Deutsche Fußballfrauen beamen uns zurück in die 80er-Jahre
Die Viertelfinali der Fußball-EM der Frauen sind gespielt, mit zum Teil bemerkenswerten Partien mit allem, was diese Sportart so faszinierend und (je nach Ansicht) wunderbar oder grauenhaft macht.
Ein Sieg der Leidenschaft und des Herzblutes
Ein Kapitel für sich schrieb die Partie Deutschland gegen Frankreich, die uns in längst vergangen geglaubte Zeiten zurückbrachte. Schon die Vorzeichen waren klar: Hier ein teilweise begeistendes Team von les Bleues, dort eine Mannschaft, die nach einem mehr als ernüchternden 1:4 in der Vorrunde gegen Schweden die Wunden leckte. Und spätestens nach dem vorsätzlichem Haareziehen von Kathrin Hendrich gegen eine französische Spielerin samt Rot und (recht glücklich) verwandeltem Elfmeter in der 13. Minute schienen alle Messen doch gesungen. Wer jetzt übrigens meint, Haareziehen sei typisch Frau, den verweise ich gerne auf eine Szene von vor einer Woche, als im Finale der Club-WM Joao Neves (PSG) Chelsea-Spieler Marc Cucuralla das gleiche Delikt beging. https://www.ran.de/sports/fussball/klub-wm/videos/fifa-klub-wm-cucurella-im-fokus-neves-sieht-rot-nach-haare-ziehen
Was dem langhaarigen Spanier nicht zum ersten Mal passierte.
Deutsche und Aufgeben?, denktste! Denn sie besannen sich wie zu besten Zeiten auf die deutschen Tugenden (die Dauer-Motzki Matthias Sammer schon vergessen glaubt) und lieferten einen tollen Kampf bis über die Schmerzgrenze hinaus. Eine schöne Ecken-Variante brachte das 1:1 durch Sjoeke Nüsken, und die Verteidigung wehrte alle Angriffe der Französinnen mit riesigem Herzen ab. Wobei es ihnen die bemerkenswert einfallslosen Gegnerinnen auch recht einfach machten. Glück kam hinzu bei zwei Abseitstreffern der Equipe tricolore (eines davon haarscharf). Auf der anderen Seite scheiterte Nüsken mit einem ganz schwachen Elfmeter und prolongierte die Serie von absurd schwachen Versuchen vom Punkte bei diesem Turnier.
Also Verlängerung, immer noch 10 gegen 11. Die gefährlichste Szene der Französinnen entschärfte die deutsche Schlussfrau Ann-Katrin Berger mit einer Monsterparade, als sie eine veunglückte Kopfball-Abwehr von Janina Minge von der Linie kratzte: sicher der beste Save des Turniers und vielleicht einer der besten in der EM-Geschichte (Männlein und Weiblein).

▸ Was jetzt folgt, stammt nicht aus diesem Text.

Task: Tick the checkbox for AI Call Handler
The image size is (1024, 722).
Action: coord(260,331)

Mit etwas Glück (eine Französin traf in der Schlussminute der Verlängerung nur die Oberkante der Querlatte, an die Berger den Ball guckte) retteten sich die Deutschinnen ins Elfmeterschießen, und dort avancierte Berger endgültig zur Matchwinnerin. Nicht nur hielt sie 2 Versuche, sondern sie traf auch selbst vom Punkt, als sie selbstbewusst als 5. Schützin antrat und eiskalt verwandelte. Offen bleibt nur, ob ihr die auf einer Trinkflasche aufgemalten Hinweise halfen (Wer dachte da nicht an Jens Lehmanns Zettel 2006 gegen Argentinien, der im Fußball-Museum ausgestellt ist). Und wie es sich für ein deutsches Team im Elfmeterschießen gehört, waren die Schützinnen fast unfehlbar. Sechs verwandelten souverän, nur die extra dafür eingewechslte Sara Däbritz wollte es zu gut machen und zielte etwas zu hoch. Die französische Torhüterin jedenfalls berührte keinen Ball (außer, wenn sie ihn aus dem Tornetz holte).

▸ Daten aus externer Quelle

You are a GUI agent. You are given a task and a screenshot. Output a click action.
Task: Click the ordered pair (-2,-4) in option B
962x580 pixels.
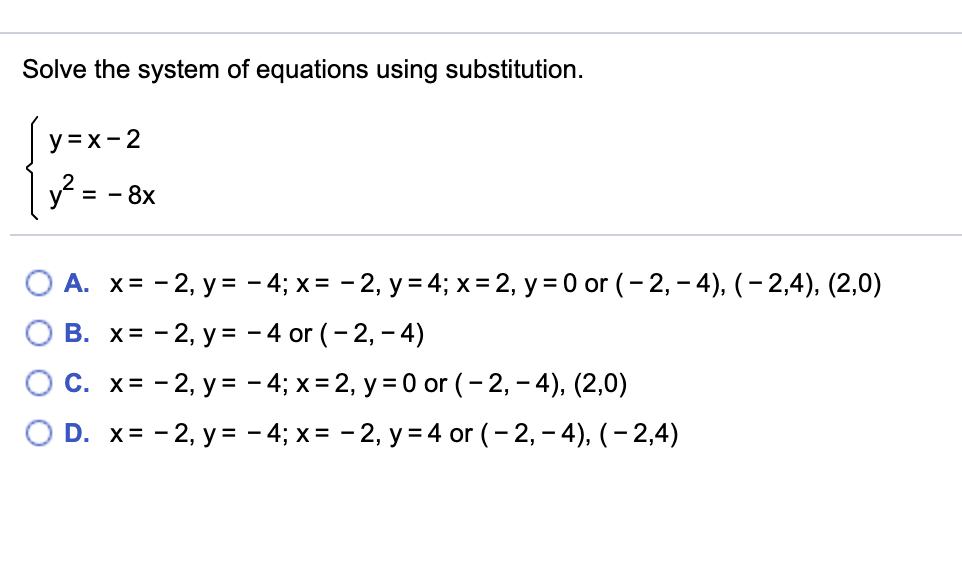click(x=372, y=333)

So viele Parallelen zu den 1980ern und vor allem zur Nacht von Sevilla 1982, als die deutschen Männer sich gegen eine vermeintlich übermächtige Equipe Tricolore durchsetzten. Wieder diese unfassbare Leidenschaft, eine glänzenden Torfrau (die allerdings nicht der Gegnerin die Zähne ausschlug wie einst Toni Schumacher Patrick Battiston. Wobei: Haareziehen ist auch nicht die feine Art).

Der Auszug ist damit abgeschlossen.